= Beginning of Section =

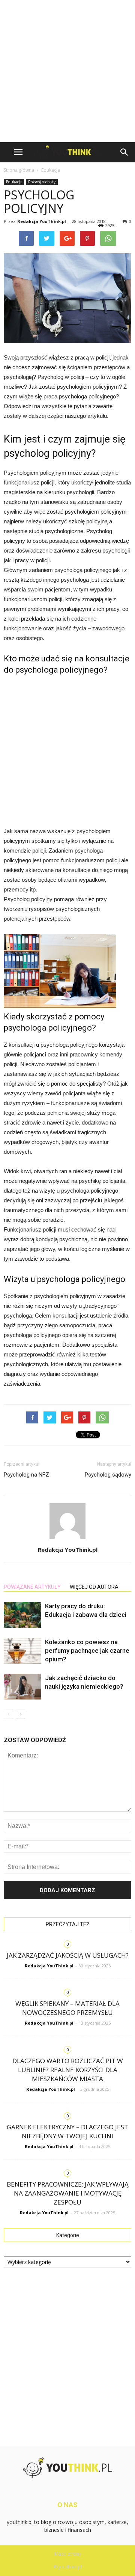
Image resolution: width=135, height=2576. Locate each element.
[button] (124, 152)
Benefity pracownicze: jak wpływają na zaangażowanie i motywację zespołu (68, 2193)
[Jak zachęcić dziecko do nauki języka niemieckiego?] (22, 1687)
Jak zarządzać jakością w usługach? (68, 1955)
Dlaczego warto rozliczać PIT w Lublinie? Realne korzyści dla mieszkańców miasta (67, 2069)
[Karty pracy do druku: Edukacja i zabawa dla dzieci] (22, 1615)
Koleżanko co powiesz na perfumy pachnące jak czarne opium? (87, 1650)
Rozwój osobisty (42, 181)
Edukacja (14, 181)
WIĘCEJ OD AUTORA (94, 1587)
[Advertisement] (67, 71)
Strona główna (19, 170)
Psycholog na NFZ (26, 1474)
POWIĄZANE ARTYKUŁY (32, 1587)
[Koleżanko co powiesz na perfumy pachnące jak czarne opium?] (22, 1651)
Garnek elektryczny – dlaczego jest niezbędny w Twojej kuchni (67, 2131)
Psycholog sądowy (108, 1474)
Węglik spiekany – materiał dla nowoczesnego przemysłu (67, 2008)
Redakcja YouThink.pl (41, 221)
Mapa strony (67, 2554)
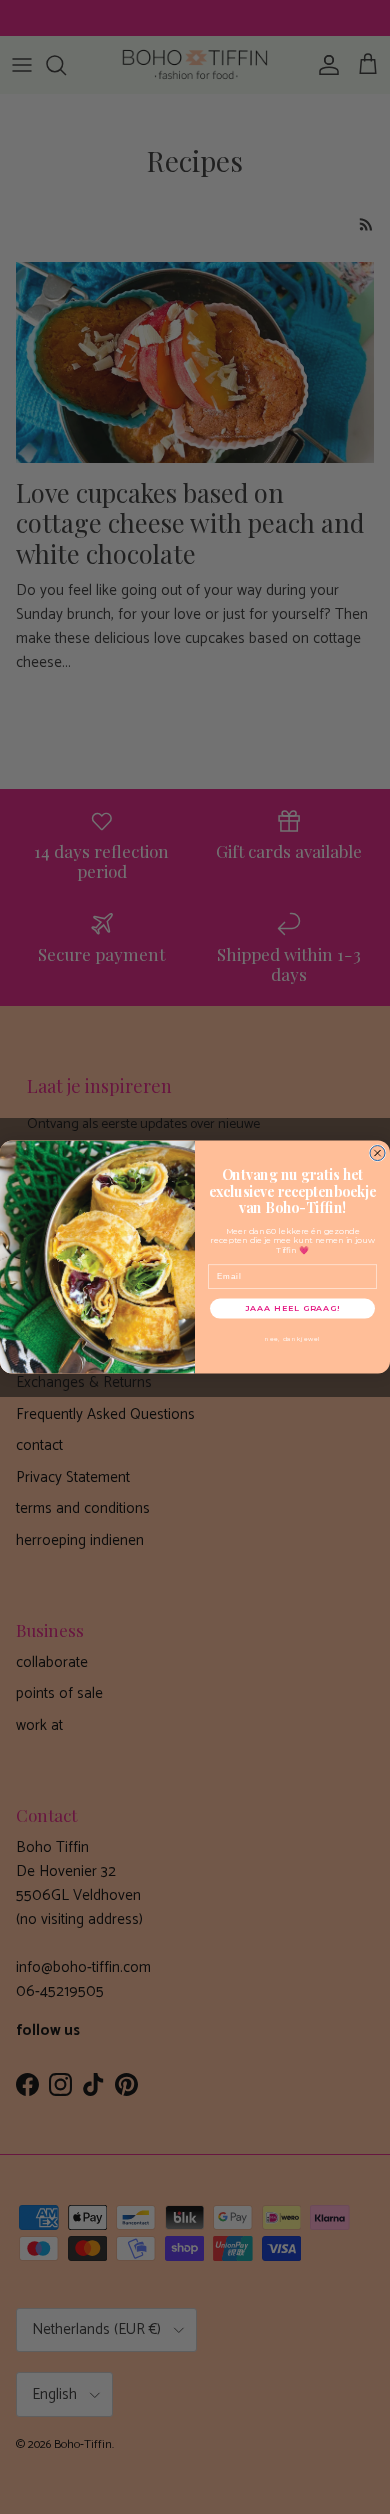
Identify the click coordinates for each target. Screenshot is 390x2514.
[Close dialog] (377, 1152)
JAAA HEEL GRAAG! (292, 1308)
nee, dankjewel (293, 1338)
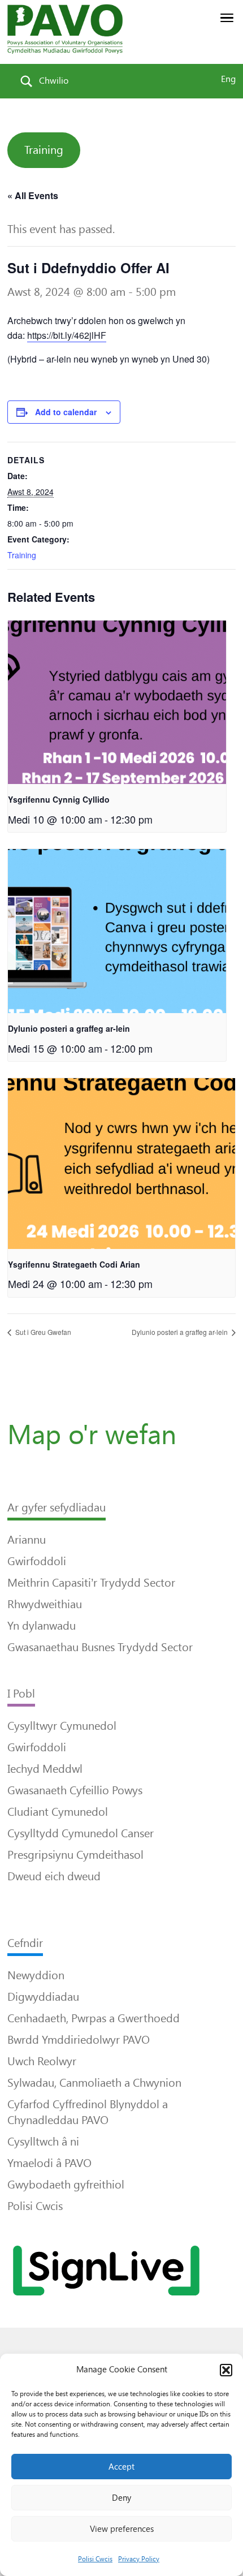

= End of Section =

- INSTRUCTIONS FOR THE TASK
Scan the listing and copy every line where the string "Koleżanko" shows up.

- OUTPUT OF THE TASK
Koleżanko co powiesz na perfumy pachnące jak czarne opium? (87, 1650)
[Koleżanko co powiesz na perfumy pachnące jak czarne opium?] (22, 1651)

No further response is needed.